The materials I am analyzing from the archives support some of my existing work, and in particular I found a few things from the archives that I am trying to incorporate into a paper that I was already working on regarding children’s experiences of hunting and fishing. Providing some historical context only enriches that existing work around pet death, hunting/fishing cultures, and agricultural education that I have been doing over the years.

There are other emerging themes and patterns I am noticing in the 9,000 materials I gathered, as I work my way through them.
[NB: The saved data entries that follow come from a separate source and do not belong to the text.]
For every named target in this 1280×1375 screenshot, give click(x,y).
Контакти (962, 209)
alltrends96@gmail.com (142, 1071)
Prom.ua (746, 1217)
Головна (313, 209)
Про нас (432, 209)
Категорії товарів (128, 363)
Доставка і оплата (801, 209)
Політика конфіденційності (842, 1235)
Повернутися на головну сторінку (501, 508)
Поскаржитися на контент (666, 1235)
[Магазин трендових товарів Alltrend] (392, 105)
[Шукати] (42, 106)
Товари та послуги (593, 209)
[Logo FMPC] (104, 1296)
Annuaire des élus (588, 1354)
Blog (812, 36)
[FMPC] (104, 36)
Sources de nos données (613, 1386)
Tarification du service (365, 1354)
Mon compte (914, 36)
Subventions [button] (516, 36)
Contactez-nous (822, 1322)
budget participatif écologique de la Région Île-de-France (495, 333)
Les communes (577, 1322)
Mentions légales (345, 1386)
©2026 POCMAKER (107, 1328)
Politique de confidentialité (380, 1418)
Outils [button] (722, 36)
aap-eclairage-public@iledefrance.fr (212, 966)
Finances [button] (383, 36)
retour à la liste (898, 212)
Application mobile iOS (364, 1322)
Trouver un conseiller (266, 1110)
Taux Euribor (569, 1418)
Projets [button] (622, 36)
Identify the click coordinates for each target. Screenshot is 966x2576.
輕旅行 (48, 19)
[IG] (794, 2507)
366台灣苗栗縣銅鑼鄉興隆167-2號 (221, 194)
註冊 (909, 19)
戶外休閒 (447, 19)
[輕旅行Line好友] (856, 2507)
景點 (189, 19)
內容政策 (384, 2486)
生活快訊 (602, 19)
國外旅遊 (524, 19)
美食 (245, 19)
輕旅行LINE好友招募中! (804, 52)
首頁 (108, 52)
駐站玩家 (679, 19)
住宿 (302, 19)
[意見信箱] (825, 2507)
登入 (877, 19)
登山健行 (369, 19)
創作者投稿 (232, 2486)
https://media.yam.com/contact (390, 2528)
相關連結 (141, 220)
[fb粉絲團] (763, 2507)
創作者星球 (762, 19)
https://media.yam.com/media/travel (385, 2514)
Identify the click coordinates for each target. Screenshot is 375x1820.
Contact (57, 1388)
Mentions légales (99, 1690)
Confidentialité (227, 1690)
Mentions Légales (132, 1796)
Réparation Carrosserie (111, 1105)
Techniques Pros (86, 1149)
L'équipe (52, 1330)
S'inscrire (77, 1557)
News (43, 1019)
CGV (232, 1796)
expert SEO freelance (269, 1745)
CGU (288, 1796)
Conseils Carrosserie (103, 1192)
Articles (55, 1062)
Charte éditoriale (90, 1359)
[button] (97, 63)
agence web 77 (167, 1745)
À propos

Some of these themes are related to children’s own descriptions of animal ethics, recommendations on parenting (and children’s influences on their parents), and pedagogical strategies for teaching morality in humane education, and certainly there are going to be more refined analyses that can be done on types of materials and the moral language that they use to introduce welfare or rights concepts to children. Similarly, the ways in which animals are categorized differs across time and across the various movements, programs, and institutions that I am looking at in the archives.

Overall, I am excited to continue this work and to deepen my analysis moving forward. Again, thank you to the staff at NC State and the board at Culture & Animals Foundation for this tremendous opportunity.